The reason I became part of Team in Training and raised money for the Leukemia & Lymphoma Society is because I lost one of my closest friends to Leukemia. Although I started my running career years before in the Army, she was the reason I kept running and pushing myself to run farther. Whether you are running in honor of someone who is currently battling cancer or disease, or who is a survivor, or whether you are running in memory of someone who has passed away, running for them can help you get through the challenge of completing a marathon race. It is easy to complain about the pain that comes with training, the time commitment, how tired your legs are, etc., but when you consider what your loved ones have endured battling cancer or disease, it doesn’t seem so bad. If they can fight back, so can you!

Run to Challenge Yourself

Last month, nearly 8 years after my first marathon race – which is plenty of time to forget the pain – I ran the Sketchers Performance Los Angeles Marathon. While I was wrapping up my nearly 9 months of world travel in September last year, I decided that I needed a goal to come back to, and I had always wanted to run the popular “stadium to the sea” course. I joined LA Road Runners (LARR), the official training program of the LA Marathon, and received their 26-week training calendar that started the weekend after I arrived back in the states. I followed that training calendar to a tee, never missed a run, and even moved up pace groups, which meant not only a faster pace, but more weekly mileage. I was running 5 days a week with a weekly average of 35-45 miles, and never felt better.

Tragically, my best friend, who I had spent 3 months traveling with last year, passed away suddenly just days before the race. I had trained for nearly 6 months and knew I was physically ready, but as it turned out, I was not emotionally ready. It is tough to say how the race would’ve turned out if I was not grieving. I really struggled to push through it, but I told myself that it’s what my friend would’ve wanted, and I still finished with a very respectable time. When I saw my friends at the finish line, I burst into tears and told them never again! While it wasn’t the day that I expected, I am proud of myself and am able to take satisfaction in what I accomplished. I could not have done it without the support of LARR, my fellow runners, my friends, and random spectators who cheered me on and encouraged me to keep putting one foot in front of the other.

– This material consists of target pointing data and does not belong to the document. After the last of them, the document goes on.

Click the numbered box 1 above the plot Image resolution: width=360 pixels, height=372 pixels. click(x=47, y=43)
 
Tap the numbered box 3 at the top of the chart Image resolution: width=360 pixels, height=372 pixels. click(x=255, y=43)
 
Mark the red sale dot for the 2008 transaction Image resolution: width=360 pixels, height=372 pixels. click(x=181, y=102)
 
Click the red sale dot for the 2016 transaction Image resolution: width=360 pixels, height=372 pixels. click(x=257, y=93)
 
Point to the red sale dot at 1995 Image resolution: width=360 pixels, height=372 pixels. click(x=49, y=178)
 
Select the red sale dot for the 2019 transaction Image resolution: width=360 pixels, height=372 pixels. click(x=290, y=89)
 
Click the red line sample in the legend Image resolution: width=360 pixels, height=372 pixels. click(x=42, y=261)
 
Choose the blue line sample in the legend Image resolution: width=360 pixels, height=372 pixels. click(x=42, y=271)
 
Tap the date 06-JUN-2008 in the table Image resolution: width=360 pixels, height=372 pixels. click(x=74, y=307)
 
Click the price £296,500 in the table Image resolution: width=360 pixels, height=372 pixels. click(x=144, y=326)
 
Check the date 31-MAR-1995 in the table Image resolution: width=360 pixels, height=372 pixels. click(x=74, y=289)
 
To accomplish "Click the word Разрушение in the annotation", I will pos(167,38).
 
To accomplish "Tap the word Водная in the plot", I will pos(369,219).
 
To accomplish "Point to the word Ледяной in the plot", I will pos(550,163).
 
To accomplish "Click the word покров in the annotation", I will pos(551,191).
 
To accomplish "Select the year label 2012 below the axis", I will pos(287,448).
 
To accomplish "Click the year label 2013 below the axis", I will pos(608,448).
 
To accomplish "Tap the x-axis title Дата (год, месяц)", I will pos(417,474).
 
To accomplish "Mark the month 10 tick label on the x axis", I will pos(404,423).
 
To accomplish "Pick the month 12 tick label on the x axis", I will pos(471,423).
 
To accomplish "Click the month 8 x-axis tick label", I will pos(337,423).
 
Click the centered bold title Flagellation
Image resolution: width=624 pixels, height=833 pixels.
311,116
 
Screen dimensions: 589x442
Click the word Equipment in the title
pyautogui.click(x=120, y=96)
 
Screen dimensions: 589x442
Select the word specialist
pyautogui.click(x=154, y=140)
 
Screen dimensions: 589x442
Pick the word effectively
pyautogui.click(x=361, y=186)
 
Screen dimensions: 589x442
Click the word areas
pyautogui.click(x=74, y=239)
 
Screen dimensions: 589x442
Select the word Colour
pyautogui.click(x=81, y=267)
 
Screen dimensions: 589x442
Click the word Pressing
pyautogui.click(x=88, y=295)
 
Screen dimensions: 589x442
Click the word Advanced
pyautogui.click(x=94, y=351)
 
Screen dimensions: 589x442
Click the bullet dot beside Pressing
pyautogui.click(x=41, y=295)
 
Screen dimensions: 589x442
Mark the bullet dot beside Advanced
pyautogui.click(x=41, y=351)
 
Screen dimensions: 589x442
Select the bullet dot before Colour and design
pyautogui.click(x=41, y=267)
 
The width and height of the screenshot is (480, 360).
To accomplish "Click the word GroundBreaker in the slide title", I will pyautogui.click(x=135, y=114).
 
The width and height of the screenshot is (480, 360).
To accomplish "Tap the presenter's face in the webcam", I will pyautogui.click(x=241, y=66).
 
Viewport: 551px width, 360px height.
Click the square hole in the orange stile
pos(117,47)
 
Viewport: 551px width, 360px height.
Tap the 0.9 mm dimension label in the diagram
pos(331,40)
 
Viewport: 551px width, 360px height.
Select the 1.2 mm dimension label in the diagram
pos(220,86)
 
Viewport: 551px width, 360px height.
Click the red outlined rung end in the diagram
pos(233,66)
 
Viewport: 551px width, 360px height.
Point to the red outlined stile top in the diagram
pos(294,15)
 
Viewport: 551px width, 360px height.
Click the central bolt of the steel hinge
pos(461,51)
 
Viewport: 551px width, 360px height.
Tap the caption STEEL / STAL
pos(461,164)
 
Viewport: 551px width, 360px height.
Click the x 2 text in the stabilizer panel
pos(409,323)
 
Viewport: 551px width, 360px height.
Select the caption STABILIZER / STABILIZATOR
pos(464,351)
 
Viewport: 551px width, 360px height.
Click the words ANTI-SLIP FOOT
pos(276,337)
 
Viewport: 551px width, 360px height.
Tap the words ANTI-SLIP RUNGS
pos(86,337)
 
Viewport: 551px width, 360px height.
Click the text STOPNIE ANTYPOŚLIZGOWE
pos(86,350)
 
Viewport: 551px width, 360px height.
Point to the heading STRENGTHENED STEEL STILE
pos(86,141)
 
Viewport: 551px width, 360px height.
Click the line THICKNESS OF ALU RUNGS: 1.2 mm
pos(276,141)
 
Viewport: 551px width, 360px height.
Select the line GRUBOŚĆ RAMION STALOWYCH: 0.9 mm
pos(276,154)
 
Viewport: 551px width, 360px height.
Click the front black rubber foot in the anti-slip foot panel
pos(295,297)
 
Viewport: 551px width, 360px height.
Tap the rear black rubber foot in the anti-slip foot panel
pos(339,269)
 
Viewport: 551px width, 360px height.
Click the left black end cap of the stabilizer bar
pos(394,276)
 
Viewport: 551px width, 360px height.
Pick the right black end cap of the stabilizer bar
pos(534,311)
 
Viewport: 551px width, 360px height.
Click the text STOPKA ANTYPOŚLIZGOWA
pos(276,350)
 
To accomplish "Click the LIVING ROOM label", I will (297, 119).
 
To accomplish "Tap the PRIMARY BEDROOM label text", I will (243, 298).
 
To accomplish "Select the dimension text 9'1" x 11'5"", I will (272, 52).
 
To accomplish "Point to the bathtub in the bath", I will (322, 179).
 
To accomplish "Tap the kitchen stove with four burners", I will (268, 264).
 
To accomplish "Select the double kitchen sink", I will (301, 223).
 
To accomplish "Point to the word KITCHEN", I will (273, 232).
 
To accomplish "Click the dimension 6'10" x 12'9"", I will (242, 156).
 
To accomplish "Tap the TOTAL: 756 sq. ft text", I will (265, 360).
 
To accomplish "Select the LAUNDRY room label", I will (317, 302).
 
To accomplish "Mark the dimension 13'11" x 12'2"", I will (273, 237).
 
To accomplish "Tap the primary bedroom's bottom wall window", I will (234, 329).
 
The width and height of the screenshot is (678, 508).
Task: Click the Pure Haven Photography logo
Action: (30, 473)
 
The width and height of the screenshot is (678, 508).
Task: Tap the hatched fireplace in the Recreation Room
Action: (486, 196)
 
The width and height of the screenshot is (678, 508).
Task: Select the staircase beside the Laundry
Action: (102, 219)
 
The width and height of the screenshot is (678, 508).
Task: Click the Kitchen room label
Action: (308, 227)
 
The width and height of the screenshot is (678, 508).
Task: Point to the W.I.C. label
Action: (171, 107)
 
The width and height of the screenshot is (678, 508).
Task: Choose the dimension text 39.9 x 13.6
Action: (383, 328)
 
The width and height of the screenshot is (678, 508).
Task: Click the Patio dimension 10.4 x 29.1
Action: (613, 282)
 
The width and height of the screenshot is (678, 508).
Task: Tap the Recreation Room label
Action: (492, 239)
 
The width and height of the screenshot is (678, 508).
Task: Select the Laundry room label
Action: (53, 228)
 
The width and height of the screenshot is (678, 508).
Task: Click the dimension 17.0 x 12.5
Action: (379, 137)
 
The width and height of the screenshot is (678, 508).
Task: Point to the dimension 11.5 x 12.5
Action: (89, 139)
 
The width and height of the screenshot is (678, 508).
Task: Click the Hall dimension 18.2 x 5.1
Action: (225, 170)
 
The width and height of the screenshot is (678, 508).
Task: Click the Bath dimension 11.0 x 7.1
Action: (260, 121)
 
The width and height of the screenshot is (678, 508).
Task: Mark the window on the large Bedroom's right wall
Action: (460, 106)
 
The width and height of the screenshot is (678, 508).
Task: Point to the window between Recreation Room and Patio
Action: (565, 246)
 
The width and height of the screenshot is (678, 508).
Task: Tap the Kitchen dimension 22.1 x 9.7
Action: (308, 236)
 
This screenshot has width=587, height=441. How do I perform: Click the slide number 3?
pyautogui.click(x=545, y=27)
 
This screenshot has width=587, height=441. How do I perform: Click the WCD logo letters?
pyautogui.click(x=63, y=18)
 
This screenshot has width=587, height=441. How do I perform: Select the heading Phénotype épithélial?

I will continue to run for a cause, in memory of my friends, and to challenge myself because as much as I complain about it, I love running. Whether or not I’ll do another is still up in the air! For anyone who is considering running a marathon, please be sure to follow a proper training calendar, join a running group, and take care of your body. Regardless of why you decide to run, be proud of yourself for crossing that finish line, no matter the time.